**SET EXERCISE:** Format the rows below as a numbered list, one line per item, and omit the blank lines and the pictures.

**PROVIDED MATERIAL:**
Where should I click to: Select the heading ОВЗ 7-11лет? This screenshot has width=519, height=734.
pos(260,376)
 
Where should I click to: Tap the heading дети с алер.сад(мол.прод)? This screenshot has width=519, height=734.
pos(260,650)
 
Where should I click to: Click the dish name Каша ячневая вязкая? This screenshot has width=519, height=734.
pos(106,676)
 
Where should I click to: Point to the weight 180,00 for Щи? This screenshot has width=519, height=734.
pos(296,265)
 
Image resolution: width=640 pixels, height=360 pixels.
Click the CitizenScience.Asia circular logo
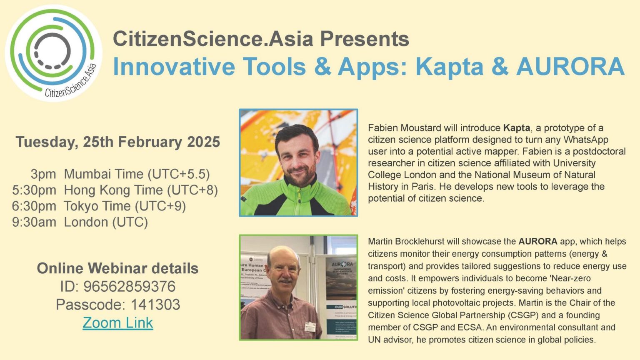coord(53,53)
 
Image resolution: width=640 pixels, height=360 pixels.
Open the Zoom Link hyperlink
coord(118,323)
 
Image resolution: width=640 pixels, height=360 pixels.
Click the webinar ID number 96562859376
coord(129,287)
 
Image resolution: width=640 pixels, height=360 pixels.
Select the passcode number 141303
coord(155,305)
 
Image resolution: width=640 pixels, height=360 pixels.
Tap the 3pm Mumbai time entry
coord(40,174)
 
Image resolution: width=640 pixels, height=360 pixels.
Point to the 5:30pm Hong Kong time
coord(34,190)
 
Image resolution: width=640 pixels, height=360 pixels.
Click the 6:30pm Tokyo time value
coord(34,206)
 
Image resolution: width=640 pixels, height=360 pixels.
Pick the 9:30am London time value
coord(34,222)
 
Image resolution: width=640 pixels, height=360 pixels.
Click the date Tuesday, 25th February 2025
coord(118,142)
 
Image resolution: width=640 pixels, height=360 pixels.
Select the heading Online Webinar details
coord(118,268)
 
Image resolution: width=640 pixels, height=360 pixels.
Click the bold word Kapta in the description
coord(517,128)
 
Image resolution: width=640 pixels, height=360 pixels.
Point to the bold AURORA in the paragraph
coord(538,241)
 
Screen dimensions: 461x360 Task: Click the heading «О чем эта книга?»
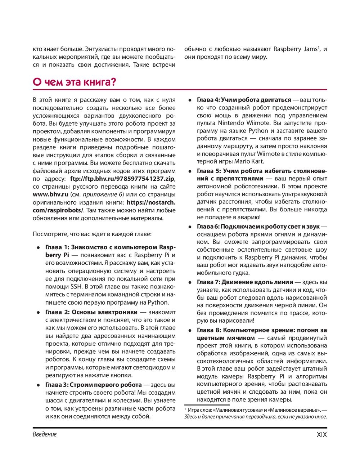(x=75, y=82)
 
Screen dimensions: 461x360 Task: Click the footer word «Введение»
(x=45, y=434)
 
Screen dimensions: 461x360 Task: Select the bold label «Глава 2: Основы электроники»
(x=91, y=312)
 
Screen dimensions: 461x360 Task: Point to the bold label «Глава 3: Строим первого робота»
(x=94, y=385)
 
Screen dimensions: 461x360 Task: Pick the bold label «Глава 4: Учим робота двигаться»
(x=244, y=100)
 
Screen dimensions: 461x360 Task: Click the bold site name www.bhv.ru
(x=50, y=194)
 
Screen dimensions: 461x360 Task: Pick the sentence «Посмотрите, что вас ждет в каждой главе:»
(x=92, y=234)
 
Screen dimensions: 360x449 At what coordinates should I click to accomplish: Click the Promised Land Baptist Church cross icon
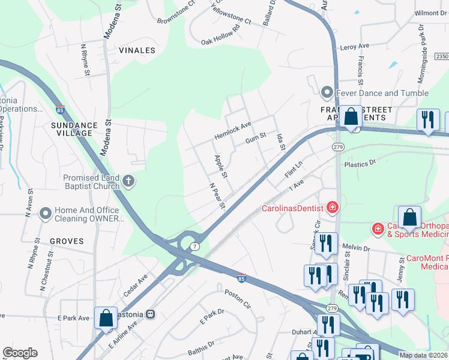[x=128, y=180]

**EXERCISE OUTPUT:**
1. Where should I click to: Select the heading ОВЗ 7-11лет? This screenshot has width=519, height=734.
2. pos(260,376)
3. Where should I click to: Tap the heading дети с алер.сад(мол.прод)? This screenshot has width=519, height=734.
4. pos(260,650)
5. Where should I click to: Click the dish name Каша ячневая вязкая? This screenshot has width=519, height=734.
6. pos(106,676)
7. Where should I click to: Point to the weight 180,00 for Щи? This screenshot has width=519, height=734.
8. pos(296,265)
9. Image resolution: width=640 pixels, height=360 pixels.
10. Click the CitizenScience.Asia circular logo
11. coord(53,53)
12. Image resolution: width=640 pixels, height=360 pixels.
13. Open the Zoom Link hyperlink
14. coord(118,323)
15. Image resolution: width=640 pixels, height=360 pixels.
16. Click the webinar ID number 96562859376
17. coord(129,287)
18. Image resolution: width=640 pixels, height=360 pixels.
19. Select the passcode number 141303
20. coord(155,305)
21. Image resolution: width=640 pixels, height=360 pixels.
22. Tap the 3pm Mumbai time entry
23. coord(40,174)
24. Image resolution: width=640 pixels, height=360 pixels.
25. Point to the 5:30pm Hong Kong time
26. coord(34,190)
27. Image resolution: width=640 pixels, height=360 pixels.
28. Click the 6:30pm Tokyo time value
29. coord(34,206)
30. Image resolution: width=640 pixels, height=360 pixels.
31. Pick the 9:30am London time value
32. coord(34,222)
33. Image resolution: width=640 pixels, height=360 pixels.
34. Click the date Tuesday, 25th February 2025
35. coord(118,142)
36. Image resolution: width=640 pixels, height=360 pixels.
37. Select the heading Online Webinar details
38. coord(118,268)
39. Image resolution: width=640 pixels, height=360 pixels.
40. Click the bold word Kapta in the description
41. coord(517,128)
42. Image resolution: width=640 pixels, height=360 pixels.
43. Point to the bold AURORA in the paragraph
44. coord(538,241)
45. Screen dimensions: 461x360 Task: Click the heading «О чем эта книга?»
46. (x=75, y=82)
47. Screen dimensions: 461x360 Task: Click the footer word «Введение»
48. (x=45, y=434)
49. Screen dimensions: 461x360 Task: Select the bold label «Глава 2: Основы электроники»
50. (x=91, y=312)
51. Screen dimensions: 461x360 Task: Point to the bold label «Глава 3: Строим первого робота»
52. (x=94, y=385)
53. Screen dimensions: 461x360 Task: Pick the bold label «Глава 4: Учим робота двигаться»
54. (x=244, y=100)
55. Screen dimensions: 461x360 Task: Click the bold site name www.bhv.ru
56. (x=50, y=194)
57. Screen dimensions: 461x360 Task: Pick the sentence «Посмотрите, что вас ждет в каждой главе:»
58. (x=92, y=234)
59. Screen dimensions: 360x449 At what coordinates should I click to accomplish: Click the Promised Land Baptist Church cross icon
60. [x=128, y=180]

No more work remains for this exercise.